Conditional inhibition of forskolin-activated adenylate cyclase by guanosine diphosphate and its analog.

Forskolin-activated adenylate cyclases (AC) in intact membranes, solubilized with Lubrol or eluted following adsorption on a forskolin-Sepharose column, were examined for inhibition by GDP and GDP beta S. AC in intact membranes of rat or rabbit adipocytes was activated by 100 microM forskolin and further potentiated by 10 microM Gpp(NH)p in combination with either 230 microM epinephrine or 50 mU X ml-1 ACTH. GDP (0-1 mM) or GDP beta S (0-500 microM) inhibited activation in a dose-dependent manner to a level similar to or slightly below that produced by 100 microM forskolin alone.
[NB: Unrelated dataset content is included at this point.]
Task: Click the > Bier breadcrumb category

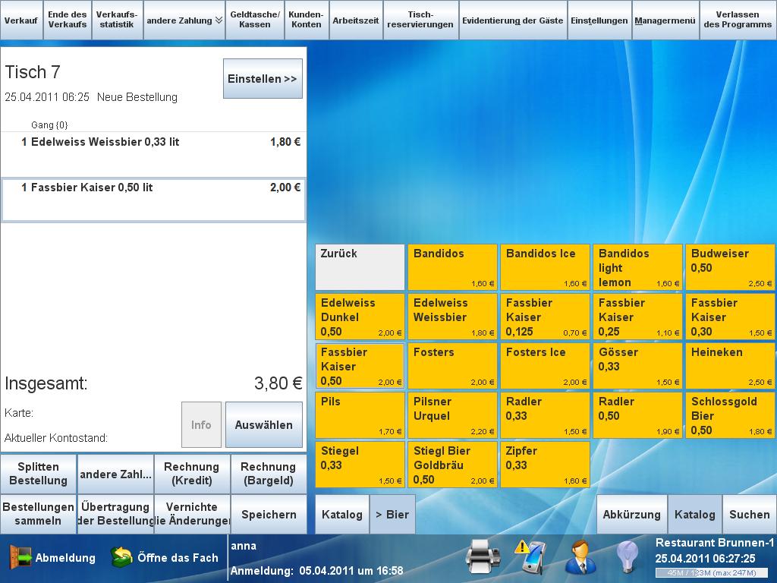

Forskolin at 100 microM stimulated solubilized AC of rabbit adipocytes and rat liver membranes for 10 +/- 4 to 160 +/- 10 and from 26 +/- 2 to 274 +/- 21 pmol(mg X min)-1, respectively, in the absence of GDP beta S; forskolin-activated activity decreased from 160 +/- 10 to 157 +/- 6 and from 274 +/- 21 to 238 +/- 14 pmol(mg X min)-1 in the presence of 500 microM GDP beta S. Forskolin-activated solubilized enzyme was further potentiated by 10 microM Gpp(NH)p from 160 +/- 10 to 289 +/- 52 and from 274 +/- 21 to 702 +/- 50 pmol(mg X min)-1. GDP beta S at 500 microM inhibited 93 and 103% of the Gpp(NH)p-potentiated activity. AC of rat adipocytes eluted from forskolin-Sepharose affinity column with 500 mM NaCl and 100 microM forskolin was not significantly activated by Gpp(NH)p nor inhibited by GDP beta S. However, it was activated by forskolin. The lack of inhibition of unmodified forskolin-activated activity by GDP or GDP beta S in contrast to the inhibition of Gpp(NH)p-activated enzyme or Gpp(NH)p-potentiated forskolin-activated enzyme may be a general phenomenon descriptive of the action of forskolin on AC. Furthermore, inhibition of forskolin-activated AC by GDP and its analog may be a useful index in analyzing the degree of guanine nucleotide potentiation of this enzyme.